Empirical studies of the effect of electoral competition on post-election protest often reveal relationships between state manipulation, institutional constraints, and outcomes on protest events. In this paper, I return to a formal model developed in my recent book that conceptualizes post-election protest as a product of the interaction between the state and the opposition that shapes voters’ electoral behavior and perceptions of electoral fairness. This approach underscores the role of opposition forces even in periods when they are under-institutionalized or banned from formal politics. I explain these individual-level decisions using individual cross-national data combined with national-level data on institutions, economic conditions, and electoral malpractice and opposition actions. In the second stage of the analysis, I test the effect of these different outcomes on the likelihood of protest. Signals from aggregate outcomes (turnout, vote switching, support for state party, and attitudes about elections) describe different states of the world and identify different mechanism that might spark post-election protest. Yet, these distinctions are rarely examined in a comparative framework. When the state allows opposition parties to run, the most likely path to protest is an electoral revolution, or action rooted in campaign mobilization and opposition coalition. In contrast, when the state ban opposition parties and candidates protest emerges from mechanisms of coordination that are more dependent on clear signals about the electorates’ preferences that kick-off an information cascade that quickly escalates protest actions.

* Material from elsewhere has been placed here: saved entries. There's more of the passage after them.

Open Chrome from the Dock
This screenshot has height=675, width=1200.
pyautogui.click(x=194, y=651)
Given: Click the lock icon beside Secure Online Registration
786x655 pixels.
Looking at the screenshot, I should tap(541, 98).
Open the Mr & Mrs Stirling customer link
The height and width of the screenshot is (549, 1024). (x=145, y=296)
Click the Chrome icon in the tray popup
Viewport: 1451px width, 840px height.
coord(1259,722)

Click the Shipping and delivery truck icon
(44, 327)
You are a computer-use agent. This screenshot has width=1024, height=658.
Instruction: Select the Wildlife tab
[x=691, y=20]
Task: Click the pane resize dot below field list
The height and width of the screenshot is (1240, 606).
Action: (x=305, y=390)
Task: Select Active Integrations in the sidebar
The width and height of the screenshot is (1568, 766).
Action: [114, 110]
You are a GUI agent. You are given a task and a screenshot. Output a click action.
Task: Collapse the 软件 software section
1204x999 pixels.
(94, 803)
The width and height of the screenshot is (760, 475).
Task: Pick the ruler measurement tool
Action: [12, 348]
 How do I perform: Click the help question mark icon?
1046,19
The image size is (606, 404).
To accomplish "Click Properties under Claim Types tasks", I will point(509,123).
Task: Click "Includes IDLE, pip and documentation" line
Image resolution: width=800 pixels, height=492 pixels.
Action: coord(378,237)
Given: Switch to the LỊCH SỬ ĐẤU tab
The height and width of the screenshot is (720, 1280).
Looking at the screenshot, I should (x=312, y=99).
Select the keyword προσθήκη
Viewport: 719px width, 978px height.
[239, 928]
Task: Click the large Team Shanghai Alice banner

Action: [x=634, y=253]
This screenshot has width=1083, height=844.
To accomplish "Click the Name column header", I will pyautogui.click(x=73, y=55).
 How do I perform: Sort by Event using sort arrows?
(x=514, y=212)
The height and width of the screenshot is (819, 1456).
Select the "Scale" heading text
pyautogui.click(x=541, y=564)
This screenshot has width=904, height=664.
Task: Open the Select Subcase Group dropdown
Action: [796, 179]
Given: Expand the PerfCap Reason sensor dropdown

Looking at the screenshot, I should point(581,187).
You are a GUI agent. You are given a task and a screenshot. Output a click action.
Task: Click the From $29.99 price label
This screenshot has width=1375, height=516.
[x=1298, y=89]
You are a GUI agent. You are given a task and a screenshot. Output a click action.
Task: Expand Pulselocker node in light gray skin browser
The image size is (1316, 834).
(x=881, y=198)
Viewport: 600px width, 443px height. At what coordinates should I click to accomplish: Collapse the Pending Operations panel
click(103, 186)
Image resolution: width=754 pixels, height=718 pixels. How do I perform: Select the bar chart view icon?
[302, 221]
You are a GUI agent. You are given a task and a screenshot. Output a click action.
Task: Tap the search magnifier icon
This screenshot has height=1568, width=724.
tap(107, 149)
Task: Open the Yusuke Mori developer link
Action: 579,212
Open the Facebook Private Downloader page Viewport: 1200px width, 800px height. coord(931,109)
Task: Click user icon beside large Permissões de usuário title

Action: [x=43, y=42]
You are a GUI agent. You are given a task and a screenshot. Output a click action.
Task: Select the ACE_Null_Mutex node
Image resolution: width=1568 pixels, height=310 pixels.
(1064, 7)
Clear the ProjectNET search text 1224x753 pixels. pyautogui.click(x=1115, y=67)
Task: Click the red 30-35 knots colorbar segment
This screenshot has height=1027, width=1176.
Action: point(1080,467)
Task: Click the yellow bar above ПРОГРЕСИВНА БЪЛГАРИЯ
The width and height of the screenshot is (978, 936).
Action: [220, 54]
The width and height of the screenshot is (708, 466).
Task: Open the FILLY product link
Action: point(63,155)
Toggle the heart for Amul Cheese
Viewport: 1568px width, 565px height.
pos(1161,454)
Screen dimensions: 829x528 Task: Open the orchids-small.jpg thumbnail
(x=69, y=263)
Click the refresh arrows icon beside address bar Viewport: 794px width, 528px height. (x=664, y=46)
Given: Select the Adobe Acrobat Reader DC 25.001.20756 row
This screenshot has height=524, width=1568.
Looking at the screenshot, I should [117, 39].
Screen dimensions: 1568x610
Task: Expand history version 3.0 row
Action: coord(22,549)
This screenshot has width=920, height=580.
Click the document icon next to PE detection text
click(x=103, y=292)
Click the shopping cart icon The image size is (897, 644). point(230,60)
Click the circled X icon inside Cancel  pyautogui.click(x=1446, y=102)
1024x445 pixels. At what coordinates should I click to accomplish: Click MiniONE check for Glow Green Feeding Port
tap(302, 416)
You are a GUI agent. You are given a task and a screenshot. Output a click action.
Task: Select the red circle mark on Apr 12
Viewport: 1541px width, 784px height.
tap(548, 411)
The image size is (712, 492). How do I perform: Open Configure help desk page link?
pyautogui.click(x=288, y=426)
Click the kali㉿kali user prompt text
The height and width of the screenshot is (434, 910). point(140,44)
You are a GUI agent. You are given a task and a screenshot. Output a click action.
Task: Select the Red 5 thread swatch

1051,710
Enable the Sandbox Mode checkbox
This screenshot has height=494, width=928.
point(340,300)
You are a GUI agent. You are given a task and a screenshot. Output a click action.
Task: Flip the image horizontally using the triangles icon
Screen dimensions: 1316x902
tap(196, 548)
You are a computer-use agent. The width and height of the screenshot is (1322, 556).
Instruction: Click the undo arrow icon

Vladimir Gel’man “Governing Authoritarian Elections: The Case of Russia”

The mechanisms of electoral governance under authoritarianism aimed at preservation of political monopoly under the guise of multi-party and multi-candidate contest. However, the very framework of legal regulations and their implementation relied upon numerous political and institutional devices, carefully chosen and arranged on the basis of “menu of manipulations”, typical for some electoral authoritarian regimes. Under such conditions, regimes employs the combination of high barriers, vague norms, biased enforcement of rules, and top-down mechanisms of control. Russia demonstrated the evolution of mechanisms of electoral governance towards near-elimination of very possibilities for unwanted electoral results. Still, these mechanisms are imperfect, as they perform at the expense of legitimacy of elections and not always prevents undesired outcomes. This is why authoritarian elections is a risky game, vulnerable to disequilibrium, observed in the wake of post-election protests in 2011-2012. Based on this perspective, I will discuss the experience of elections in Russia since the Soviet collapse until the State Duma elections of 2021.